How do you know the DNA cell is more complex than a space shuttle? What's the argument for that?
That's actually a good question (well, of course it is but I mean especially good), because it hits on a number of related yet vital points.
The first is "How do you know that...DNA...is more complex than...[insert system] ?"
The second, naturally, is how we determine the degree to which anything is complex (i.e., how do we define complexity?).
The third question is that, given there exist a fair number of complexity metrics available, which if any are the most suitable here?
The problem, however, is that complexity has been wedded to Shannon's information theory and his application of entropy in physics to information. Algorithmic and similar computational complexity metrics are more sophisticated, but as they are based around such as algorithms and computers, they are ideal for systems in which the number of elements, generally idealized in terms of bits for a computer itself, determines how complex the system is by possible configurations of the elements. More simply, all elements of the system are treated equally.

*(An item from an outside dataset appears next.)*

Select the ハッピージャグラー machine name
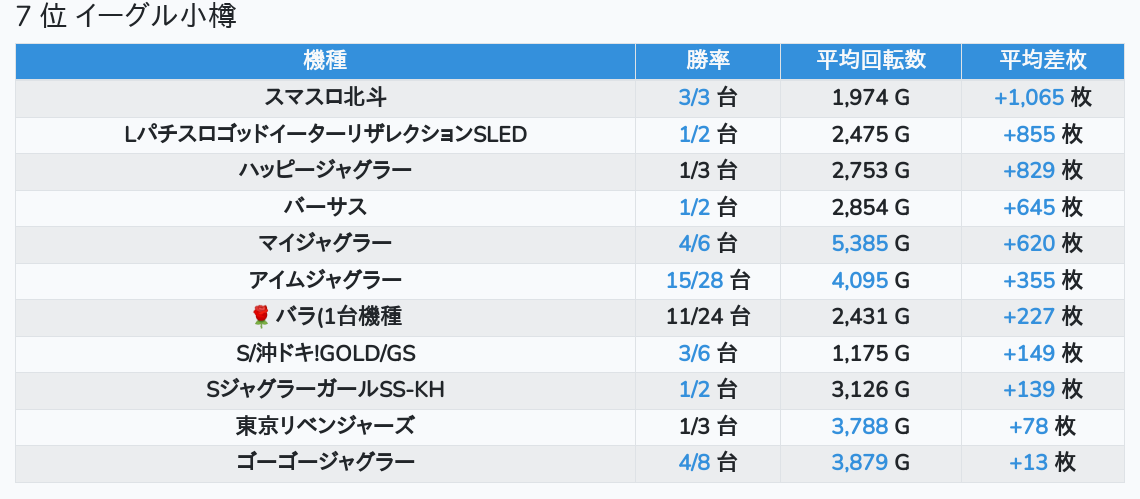This screenshot has width=1140, height=499. coord(325,171)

This fails completely as any useful measure of complexity for living systems.
For one thing, we find that computing genetic complexity of humans using such a method yields a value that is much lower than many subsystems of the human body that are governed by DNA. The brain, for example, would be massively more complex than the entire person. As this is nonsense, clearly better approaches are required.

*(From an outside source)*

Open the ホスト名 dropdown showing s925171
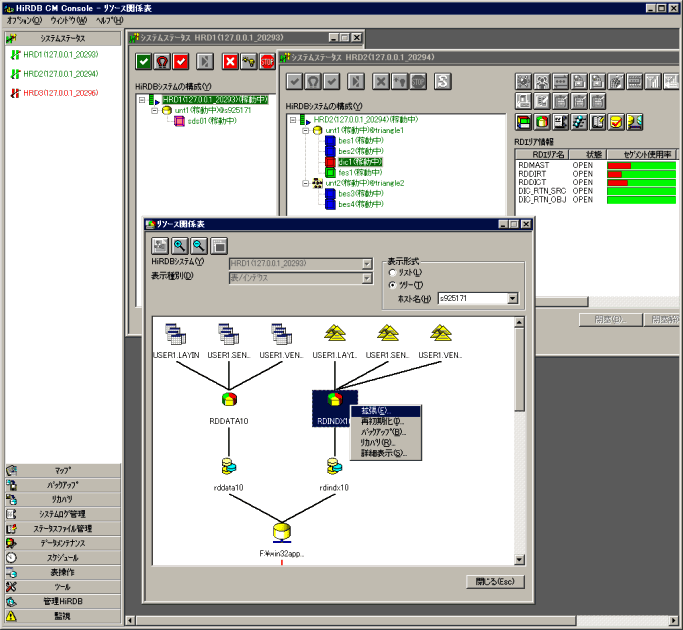click(x=513, y=298)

Human genome: 3 billion base pairs. Xbox One Main SoC: 5 billion transistors.
Although estimates vary (going as high as 1 trillion), the human brain has around ~100 billion neurons. Far more importantly, these neurons vary in the number of possible connections to other neurons. Pyramidal can have as many as 100,000 dendritic connections to other neurons, and 10,000 in cortical regions is a pretty low number. What determines, or "codes", the neurobiological processes in the brain? DNA. So we wind up with a relatively low number for the genetic complexity of the entire human system, and a vastly larger number using the same metric or a part of that system.
By the way, talking about the space shuttle, NASA has used Genetic Algorithms to design parts
"Design" parts? Gene expression programming, genetic algorithms, evolutionary algorithms, fitness functions, etc., are all fantastic for a wide-range of problems ranging from optimization to NLP.

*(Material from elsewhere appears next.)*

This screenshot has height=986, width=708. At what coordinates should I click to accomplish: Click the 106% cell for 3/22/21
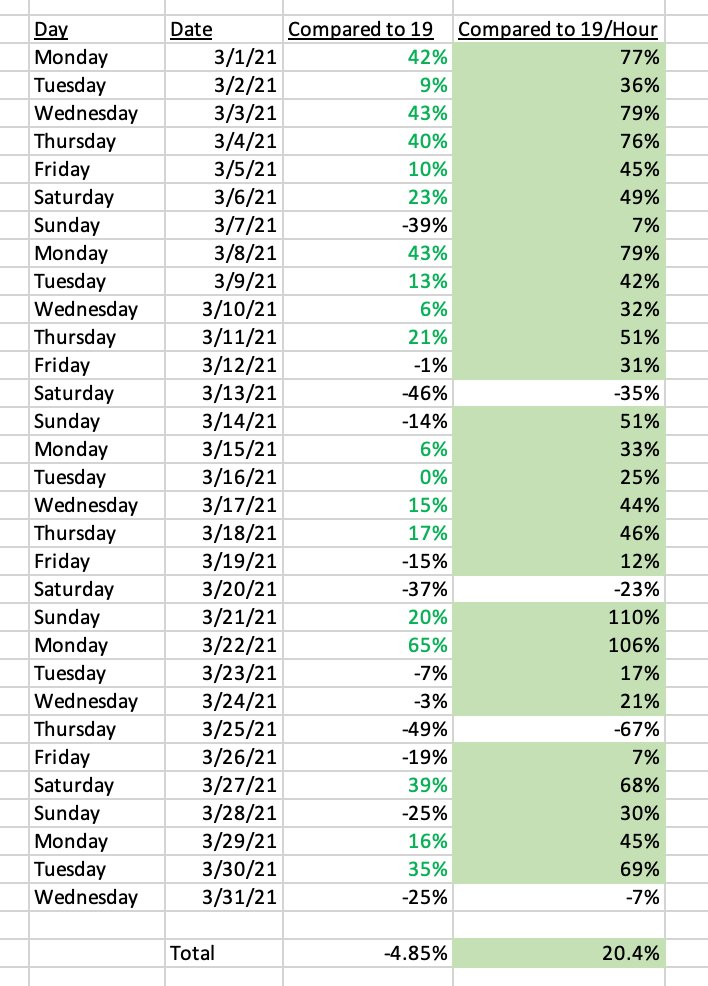click(x=558, y=645)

However, they are idealized models that are most useful when they are least similar to evolutionary processes. We determine parameters such as selection methods, reproduction operators, and indeed the fitness function (with its parameters) itself!
That is why the use of such algorithms in applications that have 0 to do with evolution far exceeds the use of these as models within biology. In fact, fitness functions within computational intelligence/soft computing/AI/etc. are defined differently than within mainstream biology.
I'm not sure how it can be said that evolutionary theory can't work when the same principle can be used successfully to design parts to space ships?
The problem with your analogy is that it suggests someone designed the algorithms. It's akin to saying that the ways in which living systems would respond to their environments was coded into the environments and all living systems in a vast, "fine-tuned", "specified complexity" nonsense of ID. I don't think that's your point, though (or your belief), but I could be wrong. Either way, I would argue that as evolutionary processes are not "designed" there are very severe limits we must place on the ways in which we use computational models and adaptive algorithms based upon living systems (whether artificial neural networks or genetic algorithms), and the systems themselves.